More Commerce Department data was released yesterday. Consumer spending in October declined by 1 percent, the largest monthly fall since September 2001. October saw the fourth consecutive monthly drop in consumer spending; August recorded a 0.1 percent and September a 0.3 percent contraction. With consumer spending accounting for more than two-thirds of all economic activity, the accelerating downturn is an acute indicator of the mounting recessionary crisis.

 

Yesterday’s Commerce Department data added to deflation fears. Prices fell by 0.6 percent last month, compared to a 0.1 increase in September. The economic indicators suggested that to the extent that Americans have experienced slightly lower costs of living in some areas, such as the lower cost of gas, they are saving more to prepare for anticipated hardships. Savings as a percentage of disposable income was 2.4 percent in October, up from 1 percent a month earlier.

 

Business investment and capital spending also took a severe hit last month.

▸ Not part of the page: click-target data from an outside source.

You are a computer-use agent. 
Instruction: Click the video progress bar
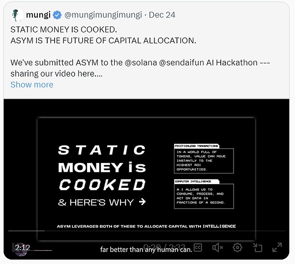coord(148,231)
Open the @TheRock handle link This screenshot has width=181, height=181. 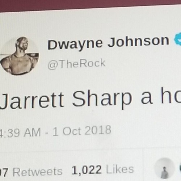click(x=76, y=64)
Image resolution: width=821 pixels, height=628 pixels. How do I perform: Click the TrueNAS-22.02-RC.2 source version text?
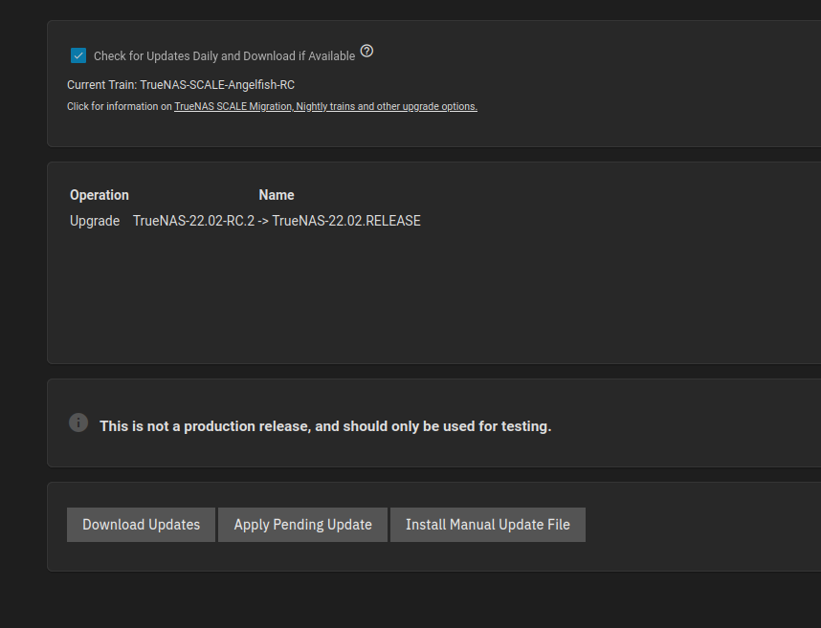(193, 221)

Orders for durable goods, regarded as a key indicator of business spending, plummeted by 6.2 percent in October, more than twice the rate anticipated by economists, and sharply up from the 0.2 fall recorded in September.

 

National capital investment, excluding aircraft and military expenditure, was down 4 percent in October. According to High Frequency Economics, capital investment has plunged by more than 30 percent on an annualized basis in the last three months. The firm’s chief US economist, Ian Shepherdson, told the Washington Post that this figure was “terrifying”.

 

Last Friday, before the release of the latest economic data, Goldman Sachs economists revised their fourth quarter forecasts downwards, from negative 3.5 percent to negative 5 percent GDP growth. The firm said it expects the economy to contract in each quarter until mid-2009. The official unemployment rate is expected to reach 9 percent by the end of next year, and continue to rise in 2010. “This forecast, if correct, makes the current recession unequivocally the worst single downturn on record since World War II,” the economists concluded.

 

The stagnating “real economy” is in turn rebounding into the financial markets and banking system, undermining the limited impact of the Treasury and Federal Reserve’s bailout programs. On Tuesday the Federal Deposit Insurance Corporation (FDIC) released a report on the third quarter performance of the banking industry. It found that US banks’ net income in the three months from July to September was just $1.7 billion, down 94 percent from the $27 billion recorded over the same period in 2007.

 

Nine banks collapsed during the quarter, the most recorded since 1993. Among the failures was Washington Mutual Bank, which was the largest insured institution to fall in the FDIC’s 75-year history. More collapses are inevitable. The number of banks on the FDIC’s “Problem List” increased from 117 to 171, and the assets of “problem” institutions increased from $78 billion to $115 billion in the third quarter.